We recognize that our own evolution may represent only one pattern among many and are therefore examining environments where a different type of life may have appeared. However, our understanding of the chemical characteristics of life on our own planet provides a valuable starting point of a search for life elsewhere. Even on Earth, life survives and sometimes thrives under unexpected conditions. For example, some microbes flourish at temperatures of 113°C. Others exist only in caustic acids. Others survive intense radiation in nuclear reactors.
So while
Earth organisms are composed of nearly identical macromolecules, these can
evolve to cope with a broad range of physical and chemical conditions. This
gives us some indication of how life on other planets could differ from that on
Earth. Nevertheless, life itself has certain general principles. Living systems
must capture energy in some form and obtain nutrients from the environment. They
use these inputs to generate the molecular structures they need to maintain and
reproduce themselves, and to survive in the face of
varying challenges from the environment. Part of the search for extraterrestrial
life is to investigate alternative ways that living organisms can implement
these functions.
Our initial approach
is to look for life that is carbon based and makes use of chemical reactions in
the presence of liquid water. Carbon is very broadly dispersed throughout the
universe. By forming long chains it is ideally suited to create the complex
molecules that sustain life. Water is made up of the commonest element in the
universe, hydrogen, and the third most common, oxygen. (The second most common
is helium, which is inert.) Strong bonds between water molecules cause them to
form networks that enable it to wet surfaces and move through capillaries of
organisms.
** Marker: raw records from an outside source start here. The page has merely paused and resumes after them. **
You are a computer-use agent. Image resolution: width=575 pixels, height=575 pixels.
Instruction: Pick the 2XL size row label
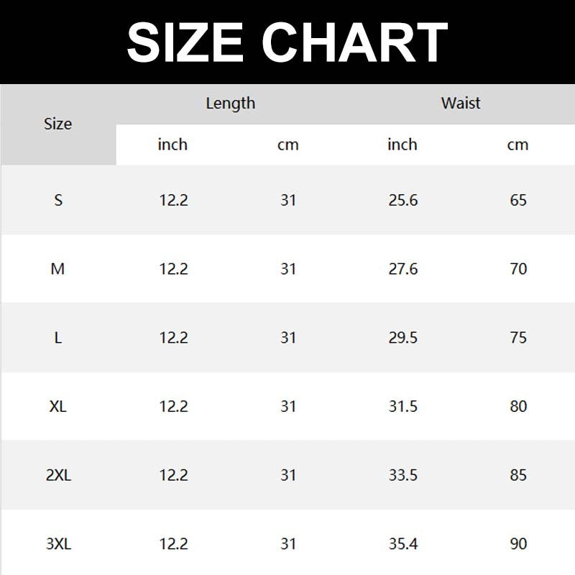pos(58,475)
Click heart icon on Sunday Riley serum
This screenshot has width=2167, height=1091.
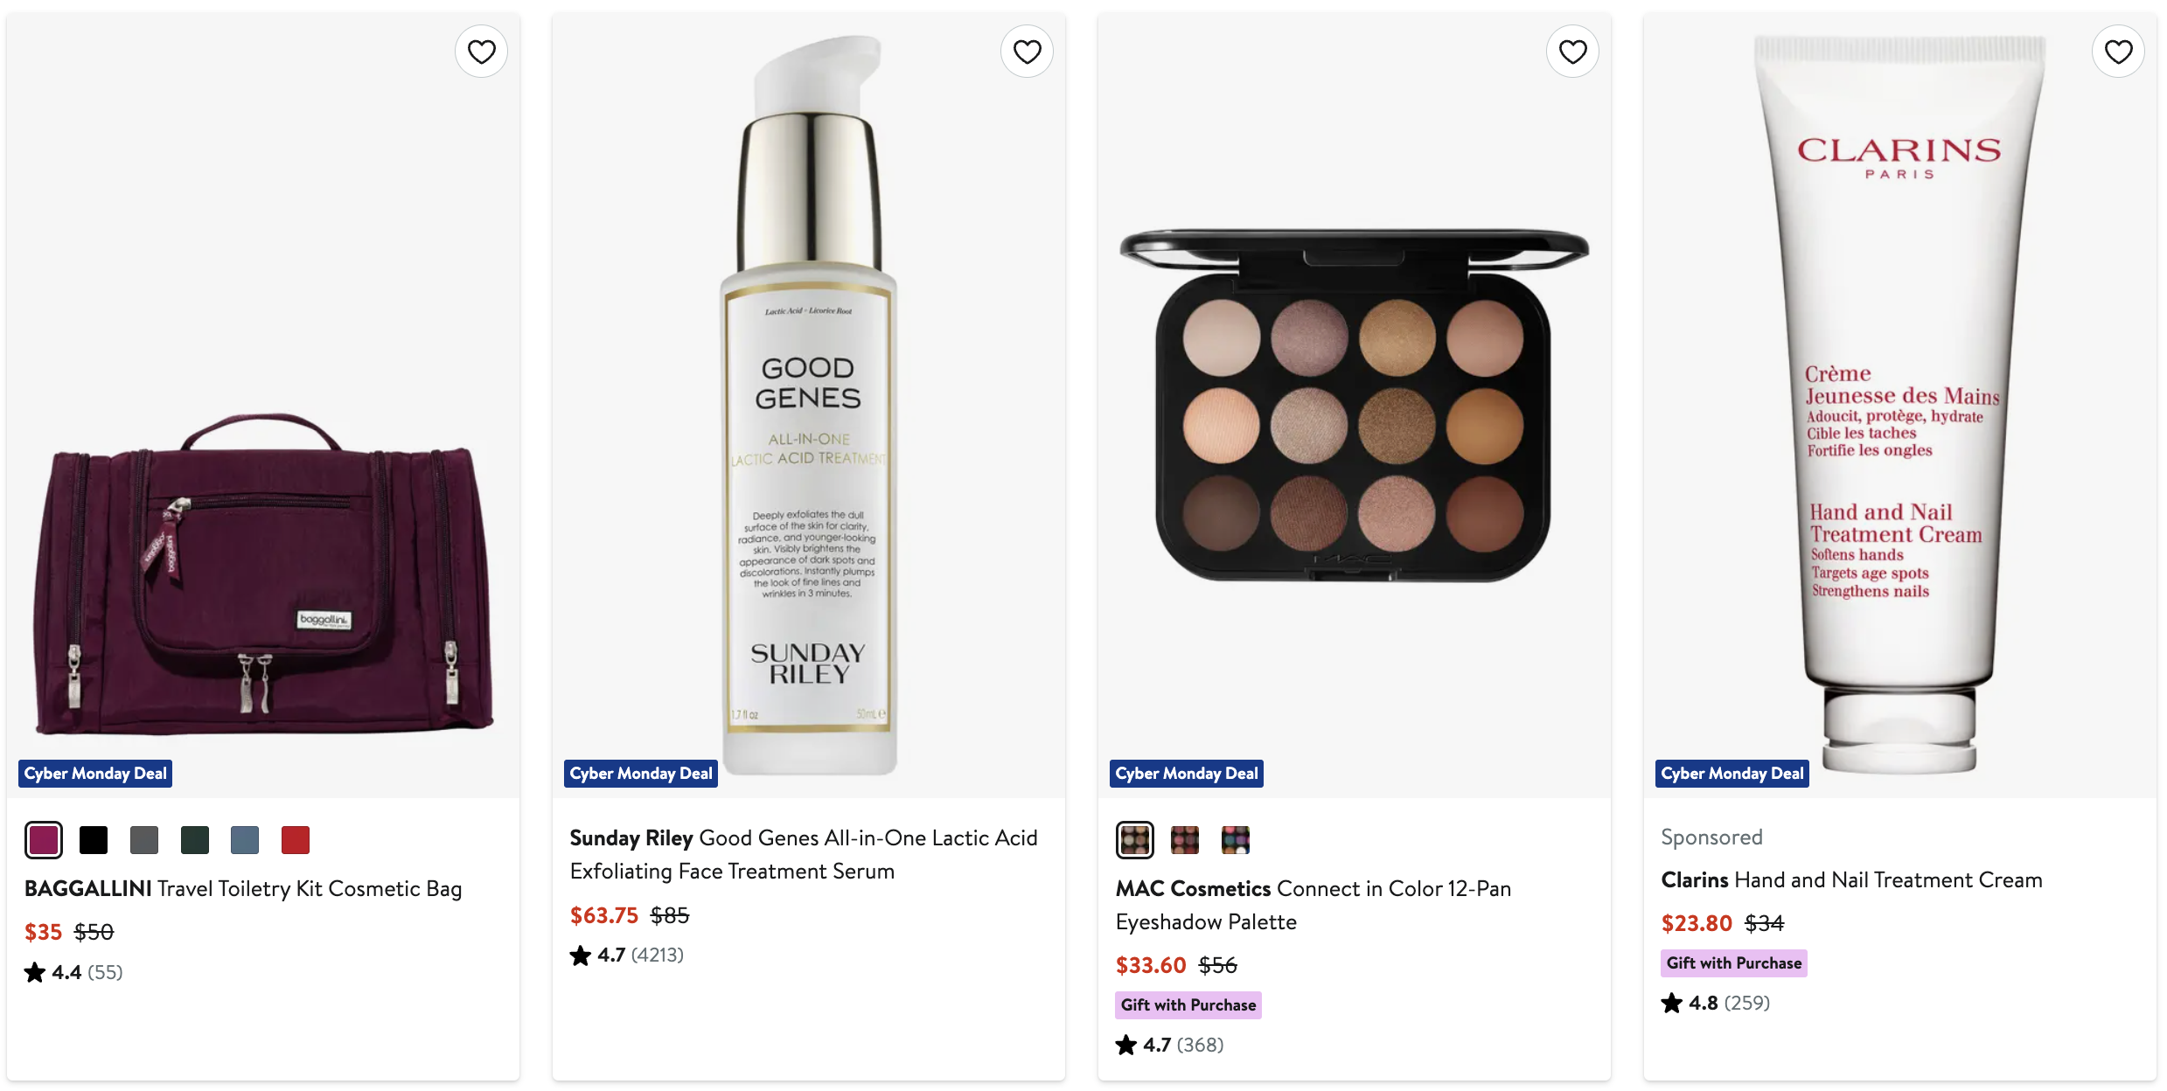pyautogui.click(x=1027, y=52)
The bonds are formed by electrical charges on opposite sides of the
molecule, which can break up other molecules without changing their composition,
bringing them into solution to take part in chemical reactions.
Water also has the
property of discriminating strongly between fats and water-soluble molecules so
as to favor the creation of cell membranes and boundaries. In this way it makes
an essential contribution to the formation of cell walls that can enclose and
protect groups of interacting biological
molecules. While free-floating molecular complexes may have been an early form
of life, the formation of cells provided a way of stabilizing molecular systems
and enabled them to evolve more complex forms. A fixed unit of evolution is then
ready to capture energy from star light or local energy sources, obtain
nutrients, and maintain and reproduce itself. The
cellular enclosure provides a constant environment where molecules coding the
instructions for reproduction can avoid all but the most severe environmental
insults. Water also has the valuable property that it remains in liquid form
over a wide range of temperatures suitable for both activity and stability of
molecules important to life. When it solidifies into ice, the ice floats on top
of the water, sheltering life forms in the water below.
The presence of
oxygen in a planetary atmosphere is an important indicator of the possible
presence of life. It is one of the most distinctive features of Earth’s
atmosphere. The chemical surface of a planet will probably remove oxygen from
the atmosphere (as rust, for example) unless there is an active process such as
plant photosynthesis to replace it. However, by itself the presence of oxygen
can be misleading. There are traces of oxygen in the atmosphere of Europa, a
moon of Jupiter, but this is thought to be produced in the upper atmosphere by
radiation splitting water molecules into oxygen and hydrogen. The hydrogen, being lighter then escapes. Life requires
oxygen in the lower atmosphere, which can be difficult to detect directly. A
more reliable indication of conditions favoring life is the detection of carbon
dioxide, ozone and water appearing together.
Programs searching
for extraterrestrial life on planets orbiting other stars initially seek to determine whether
a planet is capable of supporting life. These programs represent our
the start of our effort to reach a
deeper understanding of life and how it arises, and to throw light on whether it
is unique to one planet or widely represented in the universe. If we find
earth-like planets with conditions suitable for life, a further search for
evidence of communications or for industrial gases in their atmospheres may
indicate whether a civilization has been present.